The trunk shuddered again. Same spot.
In a flash of lightning-fast intuition, Wei Lai suddenly understood. His head jerked to the side instinctively — and almost simultaneously, the tree trunk was shot clean through. The spot where the bullet exited was precisely where the back of his neck had been pressed, one second earlier.
——
Cen Jin sat on the bed. The Desert Eagle lay beside her hand. The man sat hugging his knees in the corner, too afraid to move.
It was already the middle of the night.
About two hours ago, she had heard sounds from the courtyard, and Ji Ni’s voice raised in a loud commotion: “She’s gone! She really left! She gave me money and asked to trade clothes with me!

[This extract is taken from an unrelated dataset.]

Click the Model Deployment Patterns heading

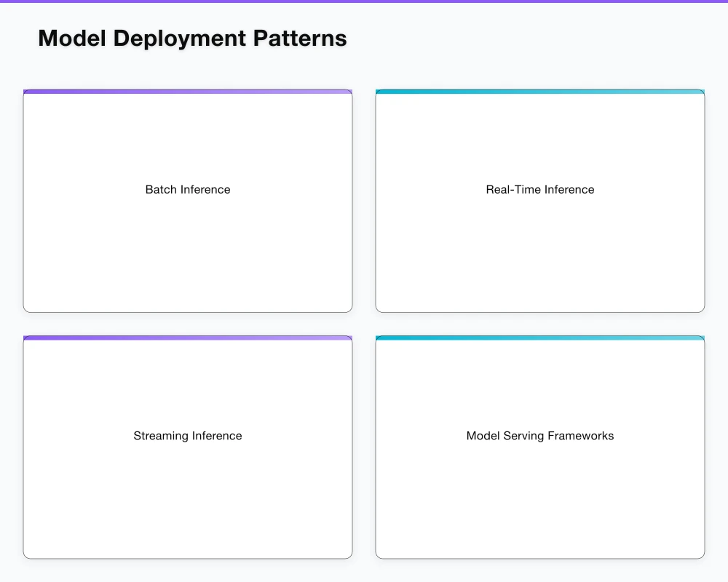tap(192, 38)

She said someone was watching her, she had to get away, and her boyfriend would be waiting outside to meet her… Don’t ask me — I don’t know anything else!”
She had expected them to come bursting in. But after that, the courtyard gradually fell quiet.
Now it was even quieter.
Cen Jin looked at the man and smiled gently: “Don’t be afraid.”
“Stay with me until sunrise and I’ll pay you.”
The man shrank in on himself and nodded.
Cen Jin said: “He hasn’t come back. I’m already regretting it — I shouldn’t have chosen him as my bodyguard.”
The man was very tense and had no idea how to respond.
In the moonlight, tears suddenly rolled down Cen Jin’s face.
“Do you understand — when you’ve made a plan, there shouldn’t be any room for things to go wrong. No matter how you think about it, you shouldn’t have let something like this happen… Why aren’t you answering me? I’m talking to you, and you need to respond. Understand?”
Seeing her suddenly seize the gun, the man nodded frantically.
Cen Jin smiled again: “I’m going. I’m going to find him.”
She got up from the bed. The man stammered: “You… didn’t you say to wait until sunrise?”
Cen Jin said: “What the hell do you know!”
She reached for the door lock. Her hand was trembling beyond control. She drew it back, then gripped it again, her mouth repeating over and over in a murmur: “What the hell do you know.”
She finally made up her mind, wrenched the door open, and walked out two steps — then went completely rigid.
Wei Lai was standing not far away, braced against the wall. His breathing was heavy and labored, and the night wind carried the smell of damp earth and blood from his body.
He lifted his eyes to look at her. His voice was hoarse: “Did I ever tell you — only open the door when you hear my voice? Hmm?”